Trago aqui um dos poemas de seu novo livro, Gaugamela.
O CÉU DE DEUS
O céu de Deus é um jardim antigo
Que cochila, descuidado, pela tarde quieta,
Dessas que não há mais.
Ele brilha à nossa volta, luminoso e justo,
Mas nós o ignoramos.
Ele é o ponto de chegada dos bons que já partiram
E a miragem, inatingível, dos que lá não entrarão.
Ele é a lisa perfeição da esfera,
O labirinto onde se perde o Mal,
O frescor que renasce do mesmo,
A novidade infinda do igual,
Que gera começos,
Continuamente.
Não se pode atingi-lo pelo ar nem pela água …
Estradas, planas ou íngremes, não conduzem ao Céu de Deus.

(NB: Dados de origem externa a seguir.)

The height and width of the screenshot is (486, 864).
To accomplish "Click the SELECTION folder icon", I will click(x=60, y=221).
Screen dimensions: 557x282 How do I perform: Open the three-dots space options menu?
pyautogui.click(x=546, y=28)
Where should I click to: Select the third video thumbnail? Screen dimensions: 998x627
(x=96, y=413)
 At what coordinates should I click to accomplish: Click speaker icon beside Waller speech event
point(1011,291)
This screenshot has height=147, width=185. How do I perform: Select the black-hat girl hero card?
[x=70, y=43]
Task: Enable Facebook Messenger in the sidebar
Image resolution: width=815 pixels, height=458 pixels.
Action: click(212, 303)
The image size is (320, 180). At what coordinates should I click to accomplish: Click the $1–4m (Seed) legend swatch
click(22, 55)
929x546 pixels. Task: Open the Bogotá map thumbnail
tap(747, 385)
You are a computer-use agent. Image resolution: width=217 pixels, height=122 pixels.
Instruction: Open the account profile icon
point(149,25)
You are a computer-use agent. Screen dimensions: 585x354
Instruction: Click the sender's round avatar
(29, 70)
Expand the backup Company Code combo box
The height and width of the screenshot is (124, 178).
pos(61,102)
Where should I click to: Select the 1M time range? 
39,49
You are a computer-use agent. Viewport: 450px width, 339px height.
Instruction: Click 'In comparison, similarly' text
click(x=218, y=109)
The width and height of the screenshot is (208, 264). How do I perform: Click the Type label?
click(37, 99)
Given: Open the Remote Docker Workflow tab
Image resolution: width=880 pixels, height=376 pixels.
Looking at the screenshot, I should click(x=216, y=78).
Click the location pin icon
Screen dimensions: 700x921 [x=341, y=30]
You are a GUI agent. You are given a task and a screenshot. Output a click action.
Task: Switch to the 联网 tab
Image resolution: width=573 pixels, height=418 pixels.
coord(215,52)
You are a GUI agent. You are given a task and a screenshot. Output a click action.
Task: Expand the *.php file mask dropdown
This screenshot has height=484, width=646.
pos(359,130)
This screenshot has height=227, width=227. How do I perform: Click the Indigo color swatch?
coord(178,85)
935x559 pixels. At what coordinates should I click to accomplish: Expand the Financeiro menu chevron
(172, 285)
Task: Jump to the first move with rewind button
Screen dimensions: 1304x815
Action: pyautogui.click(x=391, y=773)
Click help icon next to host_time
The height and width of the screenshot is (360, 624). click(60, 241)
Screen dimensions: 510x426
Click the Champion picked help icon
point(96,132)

Não adianta pôr-se de joelhos nem rastejar clamando salvação,
Que é sempre misteriosa
E que escolhe seus eleitos
Gratuitamente.
(Ou, pelo menos, assim parece ser …)
E ai daquele que, por esta vida,
Passar em branco, insosso e burocrático,
E os dias, sem coragem, descartar,
Vivendo sem nunca ter vivido –
Esse, o Céu de Deus refugará.
Tampouco serão acolhidos
Os que perseguem, obsessivos,
A perfeição de qualquer tipo
(Que é soberba antes de tudo),
A rigidez, sem humor,
Que a alma congela
E que o espírito desseca,
Pois lá, no Céu de Deus, nada é sério ou imutável,
Não há horas marcadas nem becos sem saída,
E qualquer decisão é sempre revogável:
O que foi ontem talvez não seja hoje
E será diferente – quem sabe – amanhã.
O Céu de Deus é o reino da Criança Absoluta,
Que é livre porque é feliz,
Que escorrega nas dobras do improvável,
Que confunde as certezas,
Que embaralha as previsões –
E que, por isso, ri, gostosamente -,
Que entretece, com linhas coloridas,
A teia fractal do Tempo
Por onde o sonho da Existência escorre.
No Céu de Deus, apenas,
Mantêm-se a precedência do remoto
E a solidão criadora do exílio.
Em nenhuma outra parte é possível ser inteiro,
Autêntico,
Impoluto,
E ficar com vergonha
Das mentiras deslavadas
Que se contam os humanos
Por não terem outra razão para viver.
Quando tudo acabar –
E, decerto, esse dia chegará -,
Quando os sonhos,
E as gentes,
E as coisas,
E os mitos,
E tudo o mais que existe,
Não forem sequer lembranças,
O Céu de Deus aqui estará,
Imperecível, completo, incólume,
Igualzinho ao que era no Princípio.
E ele assim ficará,
Como um ponto de luz perfurando o Nada,
Até que este universo em que vivemos
(Ou no qual cremos que vivemos),
De funestos desencontros e de dores sem fim,
Como fênix magoada,
Decida outra vez renascer,
Para exibir e expiar nossos pecados.
A Pasárgada descrita pela poesia; que bom seria merecê-la.